И против этого ей вправду нечего было ему возразить.
Еще три дня шел суд, еще три дня длилось прилюдно попрание власти епископа де Нантейля, который все эти три дня сидел подле короля, как вор у позорного столба, и скрежетал зубами, выслушивая приговоры, на которые Людовик был в те дни так же щедр, как и на подаяния. Король роздал двести ливров из собственного кошелька беднейшим из погорельцев и заставил лиц из своей свиты раздать столько же. Наконец суд кончился, а с ним и королевский постой (все четыре дня мысленно проклинаемый епископом Бове в горячих молитвах). Настало время возвращаться в Париж, и тут Людовик внезапно заявил, что, поскольку это посещение было исключительным, а польза, оказанная его величеством городу, — очевидной, то нынешнее право постоя будет стоить епископу Бове не сто ливров, как обычно, а восемьсот.

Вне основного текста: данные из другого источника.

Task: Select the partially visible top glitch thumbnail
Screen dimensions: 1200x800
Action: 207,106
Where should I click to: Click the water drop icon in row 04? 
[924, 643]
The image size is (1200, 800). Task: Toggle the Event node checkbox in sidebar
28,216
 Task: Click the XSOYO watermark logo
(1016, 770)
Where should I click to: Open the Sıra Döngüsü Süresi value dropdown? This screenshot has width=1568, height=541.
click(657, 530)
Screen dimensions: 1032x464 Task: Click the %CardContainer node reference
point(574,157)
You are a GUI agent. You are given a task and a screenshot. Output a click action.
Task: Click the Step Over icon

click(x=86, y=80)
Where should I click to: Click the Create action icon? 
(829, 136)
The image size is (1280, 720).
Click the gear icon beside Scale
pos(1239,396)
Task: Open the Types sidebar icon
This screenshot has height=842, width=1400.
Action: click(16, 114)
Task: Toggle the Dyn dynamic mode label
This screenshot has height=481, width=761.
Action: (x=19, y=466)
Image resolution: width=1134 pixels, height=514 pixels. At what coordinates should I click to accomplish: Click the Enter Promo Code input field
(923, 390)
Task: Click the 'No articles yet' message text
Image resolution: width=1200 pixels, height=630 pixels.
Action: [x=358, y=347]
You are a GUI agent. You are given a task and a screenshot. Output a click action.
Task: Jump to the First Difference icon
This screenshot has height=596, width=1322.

И будь в Людовике Девятом хоть самая тень злопамятности и склонности к мести, Бланка была бы уверена, что так епископ Бове расплачивается за ненавидящие взгляды, которые все эти четыре дня неустанно метал то в нее, то в самого короля.
Епископ был так шокирован требованием, что в первый миг даже не стал возражать и возмущаться грабительскому размеру суммы, а лишь попросил отсрочки. В ответ на это Людовик сказал: «Что ж, хорошо», вслед за чем потребовал перо, чернила и секретаря и в присутствии одуревшего де Нантейля издал указ, лишающий епископа Бове всей светской власти, арестовывающий его имущество и изымающий из этого имущества восемьсот ливров золотом, с указанием распродать остальное на главной площади города за бесценок. Этот указ Людовик скрепил королевской печатью, которую в походах всегда носил при себе, и, продемонстрировав де Нантейлю бумагу с указом, повелел немедленно покинуть замок, более не принадлежащий ему.
— Кесарю кесарево, Божие Богу, ваше преосвященство, — сухо напутствовал епископа мальчик, еще несколько дней назад беспечно евший за его столом речных окуньков. Епископ, слегка спотыкаясь и путаясь в полах парадной рясы, которую он не успел снять после суда, вышел прочь.